§ SHORT EXERCISE
Give the lines below as a numbered list, skipping any blank lines. Leave the pictures out of your answer.

:: INFORMATION SHOWN ::

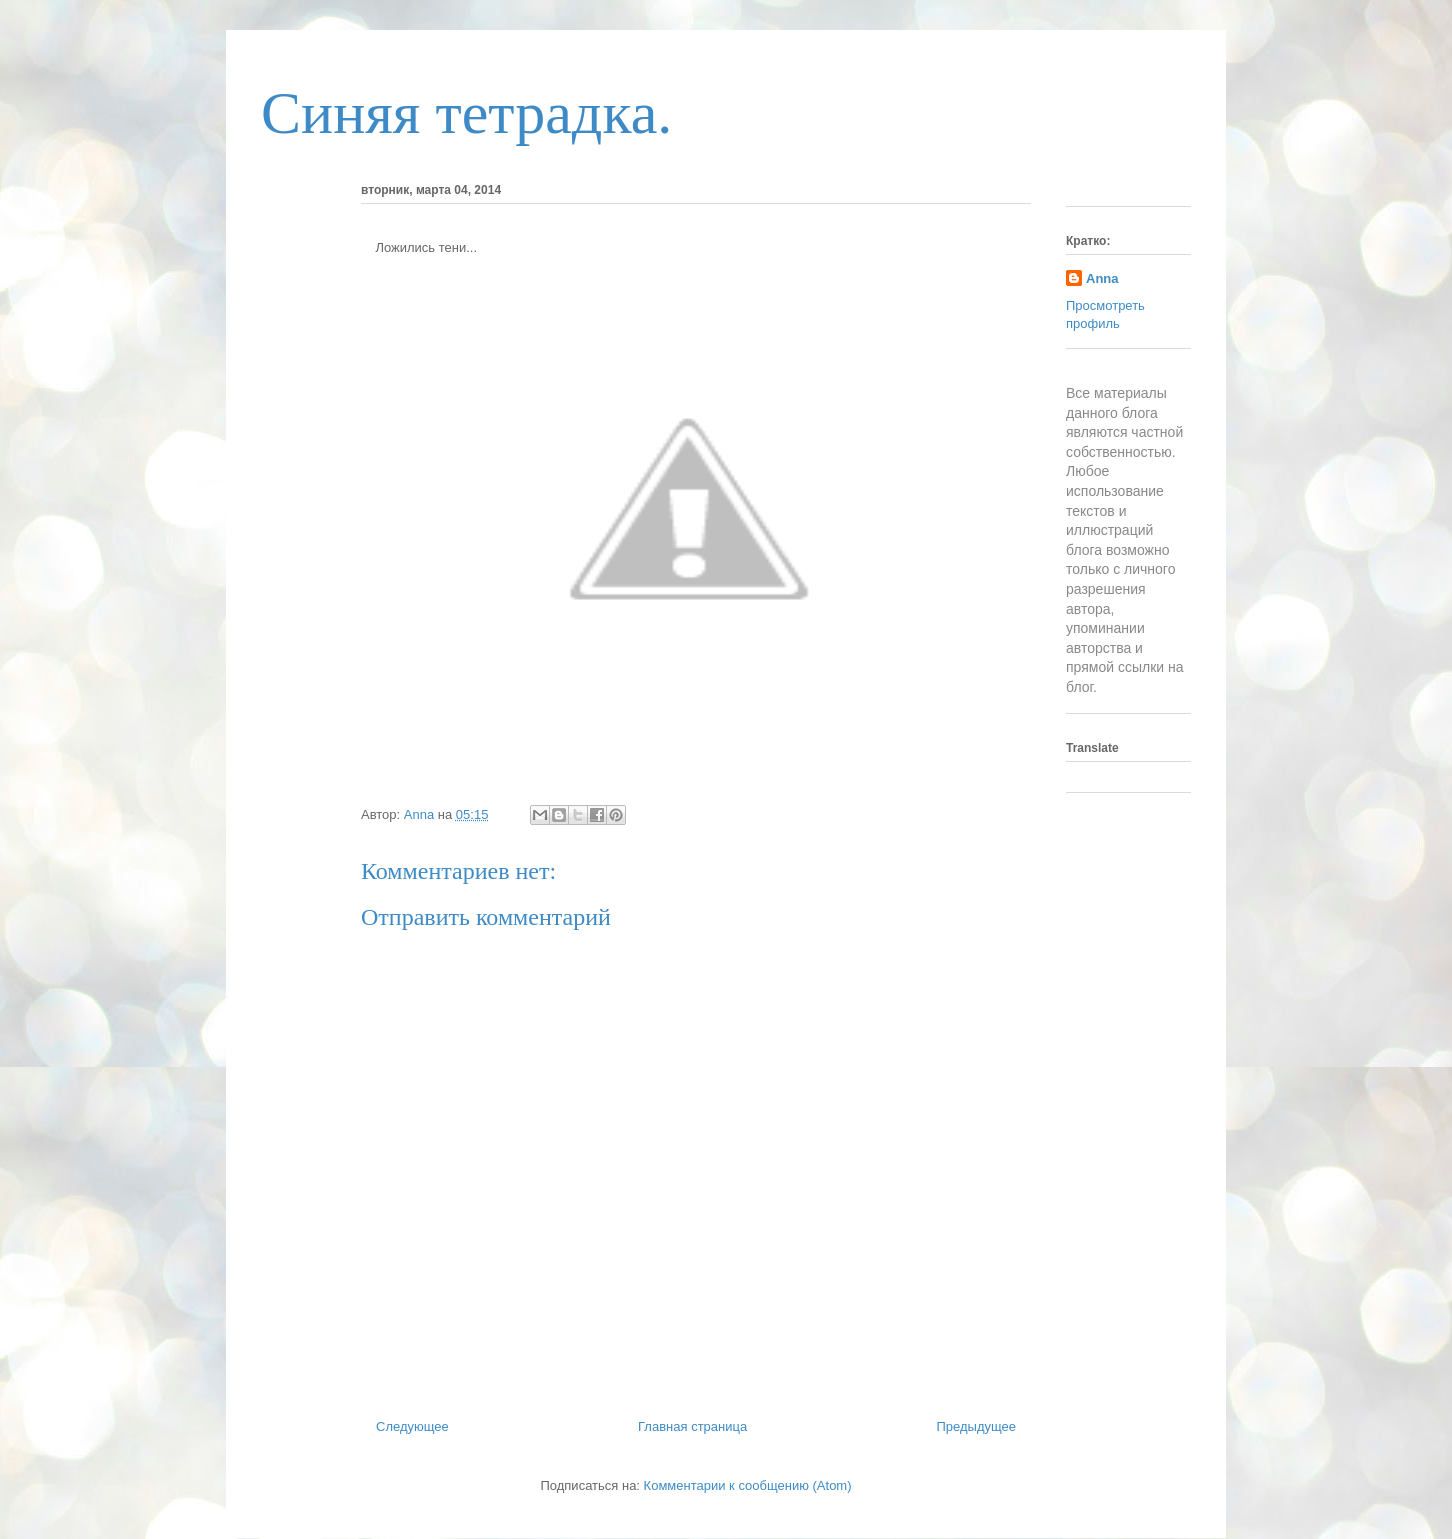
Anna (1102, 278)
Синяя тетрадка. (466, 113)
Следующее (412, 1426)
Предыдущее (976, 1426)
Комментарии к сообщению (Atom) (748, 1485)
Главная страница (692, 1426)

:::

§ COMPLETE ANSWER
1. Anna (1102, 278)
2. Синяя тетрадка. (466, 113)
3. Следующее (412, 1426)
4. Предыдущее (976, 1426)
5. Комментарии к сообщению (Atom) (748, 1485)
6. Главная страница (692, 1426)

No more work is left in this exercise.